Dass Nathanael geheilt scheint, eröffnet ausgerechnet eine erneute Begegnung mit dem Wetterglashändler Coppola, der ihm dieses Mal allerdings Brillen und Ferngläser anbietet. Allein dadurch, dass der der deutschen Sprache nur mäßig mächtige Glashändler die Brillen als Augen bezeichnet, »sköne Oke« (25/[27]), vermag er Nathanael zunächst tief zu verunsichern. Der in der Vielzahl ausgepackter Brillen eine unendliche Anzahl bunter Augen erblickende Nathanael scheint sein waches Bewusstsein zu verlieren, mithin eine fixe Idee zu verfolgen,9 und fleht schreiend um ein Ende des Augenspukes. Als Coppola die Brillen daraufhin einpackt und ihm Ferngläser anbietet, beruhigt sich Nathanael: »Sowie die Brillen fort waren, wurde Nathanael ganz ruhig und an Clara denkend sah er wohl ein, dass der entsetzliche Spuk nur aus seinem Innern hervorgegangen […]« (26/[28]).
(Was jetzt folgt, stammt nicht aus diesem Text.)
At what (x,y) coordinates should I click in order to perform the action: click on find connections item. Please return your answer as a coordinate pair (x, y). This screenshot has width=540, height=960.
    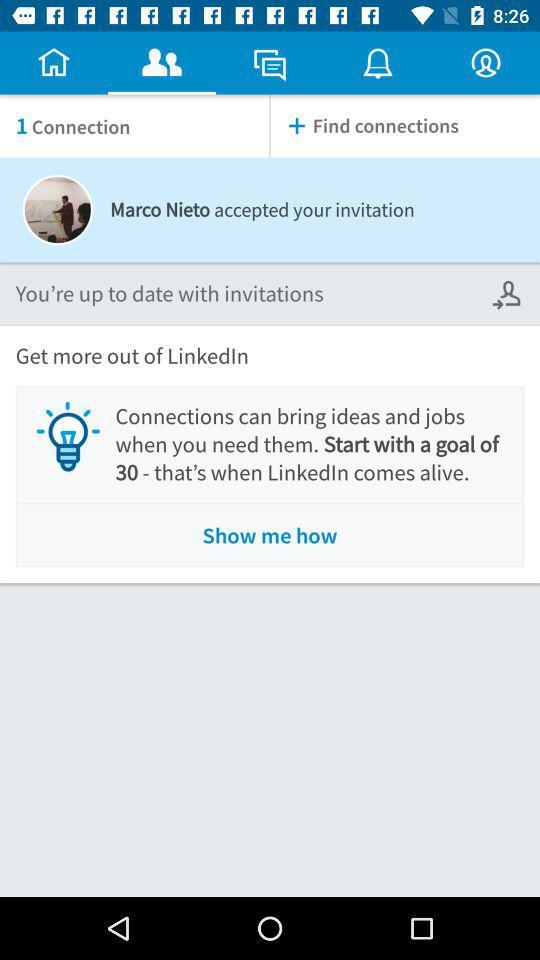
    Looking at the image, I should click on (405, 125).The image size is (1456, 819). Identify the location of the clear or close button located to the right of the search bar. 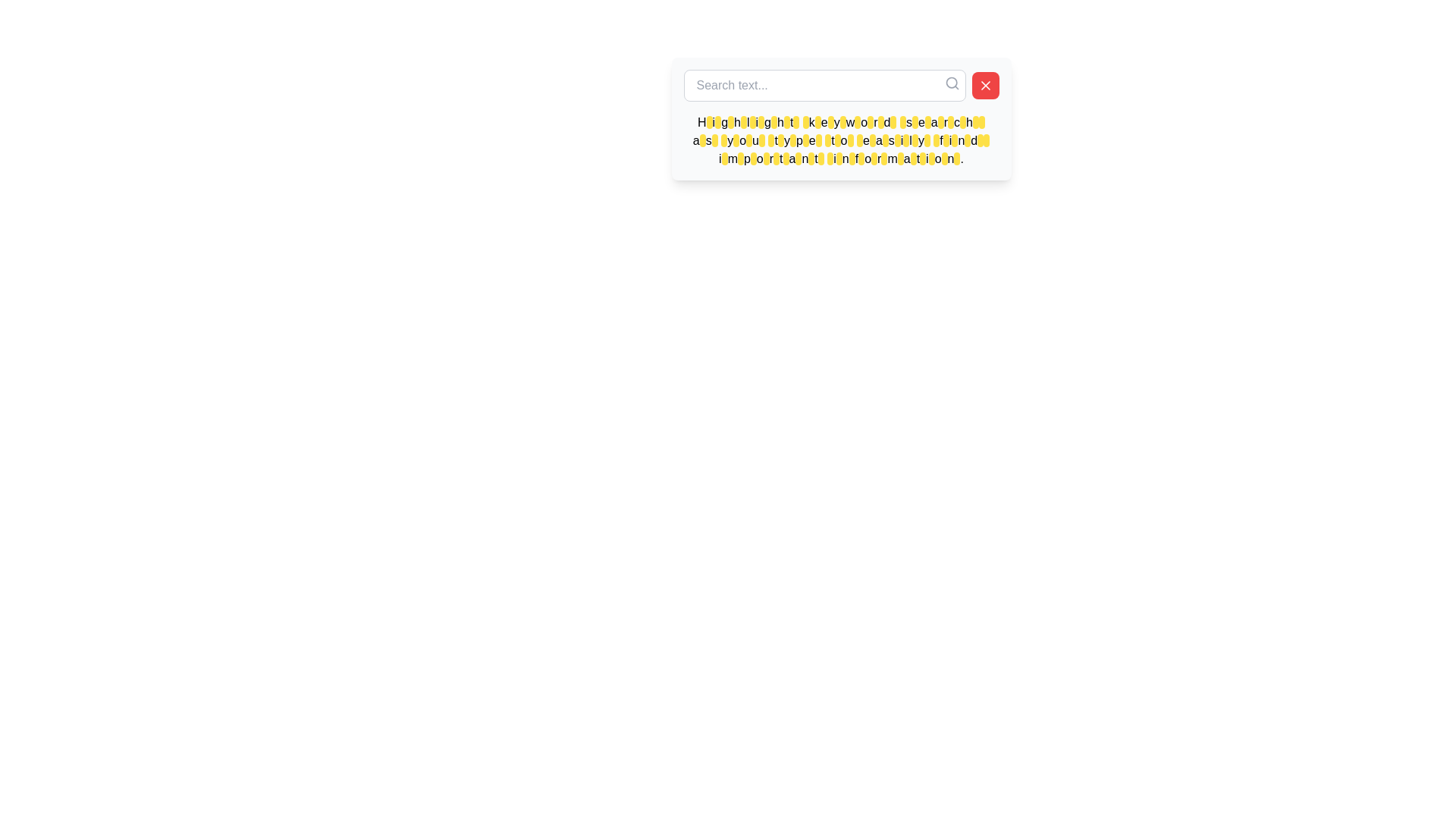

Auch nachdem Coppola ihm ein Fernglas verkauft und sich unter höhnischem Gelächter verabschiedet hat, das Nathanael als Spott über einen zu hohen Preis interpretiert, kommt er auf Clara zurück: »›Clara‹, sprach er zu sich selbst, ›hat wohl Recht, dass sie mich für einen abgeschmackten Geisterseher hält‹« (27/[29]). Und so scheint er mit Hilfe der Gedanken an Clara auch deren Überzeugungen übernommen zu haben.

Nathanaels Heilung bleibt jedoch eine scheinbare: Nicht nur ist jeder Versuch einer rationalen Erklärung seiner Ängste stets an die Person seiner Geliebten gebunden, an die zu denken ihm einzig Beruhigung vor den eigenen Ängsten verschafft. Auch bleibt diese Haltung zerbrechlich, weil sie durch äußere Einflüsse schnell unterminiert werden kann.

Es ist aber eben dieses mehr zufällig und um Coppola loszuwerden gekaufte »Taschenperspektiv«, also ein kleines Fernglas, das die zerstörerische Resthandlung in eigentümlicher Weise befördern wird. Mit Hilfe dieses Instruments zur Blickerweiterung ist es ihm nämlich möglich, die im Nachbarhaus wohnende Tochter Spalanzanis zu beobachten. Schnell erkennt Nathanael mit seinem erkenntniserweiternden Augenglas, dass Olimpia, so der Name jenes Mädchens, von ausgewählter Schönheit ist, die den Beobachter magisch anzieht.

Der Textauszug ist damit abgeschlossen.